The realization that he had his life back spurred another realization: He could no longer publish books through the Santa Fe Writers Project, the independent press founded in 1999 and funded through his credit cards. “The whole publishing company was fueled on proving to myself that I was alive,” he says. “I don’t regret doing it. But I realized: My God, I have to stop. I need to get back to being free and traveling, and stop staring down the credit card debt.”
In 2008, Gifford was $30,000 in debt and working 70 hours a week at the American Psychological Association and the Audubon Society.
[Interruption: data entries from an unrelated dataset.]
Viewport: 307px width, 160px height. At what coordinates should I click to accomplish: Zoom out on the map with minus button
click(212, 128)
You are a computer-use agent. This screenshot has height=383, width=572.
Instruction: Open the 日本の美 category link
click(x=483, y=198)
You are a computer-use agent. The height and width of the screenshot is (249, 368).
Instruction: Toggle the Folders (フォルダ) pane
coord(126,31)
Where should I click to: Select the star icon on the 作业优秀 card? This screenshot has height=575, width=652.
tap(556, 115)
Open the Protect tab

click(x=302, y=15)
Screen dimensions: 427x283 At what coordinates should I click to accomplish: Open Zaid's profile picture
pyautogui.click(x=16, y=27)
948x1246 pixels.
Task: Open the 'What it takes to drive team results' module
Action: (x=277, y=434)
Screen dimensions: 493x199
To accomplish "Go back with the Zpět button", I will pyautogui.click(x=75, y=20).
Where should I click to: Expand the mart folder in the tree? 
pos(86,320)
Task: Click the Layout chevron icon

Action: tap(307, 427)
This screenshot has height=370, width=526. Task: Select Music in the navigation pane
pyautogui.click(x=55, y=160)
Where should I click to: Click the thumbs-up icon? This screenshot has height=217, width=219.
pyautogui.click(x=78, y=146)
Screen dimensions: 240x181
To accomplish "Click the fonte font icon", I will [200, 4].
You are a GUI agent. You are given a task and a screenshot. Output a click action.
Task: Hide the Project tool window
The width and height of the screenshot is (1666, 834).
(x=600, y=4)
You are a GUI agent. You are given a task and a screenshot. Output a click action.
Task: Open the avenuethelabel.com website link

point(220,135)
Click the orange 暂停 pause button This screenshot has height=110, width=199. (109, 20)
He has since upped his weekly workload to about 100 hours and hopes to be debt-free by 2012, at which time he will quit one of the jobs and make time for traveling and, he hopes, dating. “That definitely is something I couldn’t get close to during the pain,” he says.
Gifford says someday soon he may try to write his story, an account that also includes the disintegration of his family, the original owners of Gifford’s Ice Cream and Candy, founded by Gifford’s grandfather in 1938. In the mid-1970s, Gifford’s father took the helm, driving the once-beloved Washington institution into bankruptcy and disappearing with all the money, leaving Gifford and his mother destitute. The Gifford’s name and logo were sold, allowing a succession of ice cream stores to open. The original Gifford’s ice cream recipes, housed in a safe-deposit box, amount to Gifford’s sole inheritance.
Trigeminal neuralgia is relatively rare, affecting one in every 5,000 to 10,000 people. So it’s a sad coincidence that one of Gifford’s co-workers at the APA suffers from the disease. On the days when her pain is terrible, she seeks him out. “It’s amazing seeing her. I’m seeing what I was,” he says. “Every time she talks to me, I say, ‘Go and get the surgery.’ It saved my life.”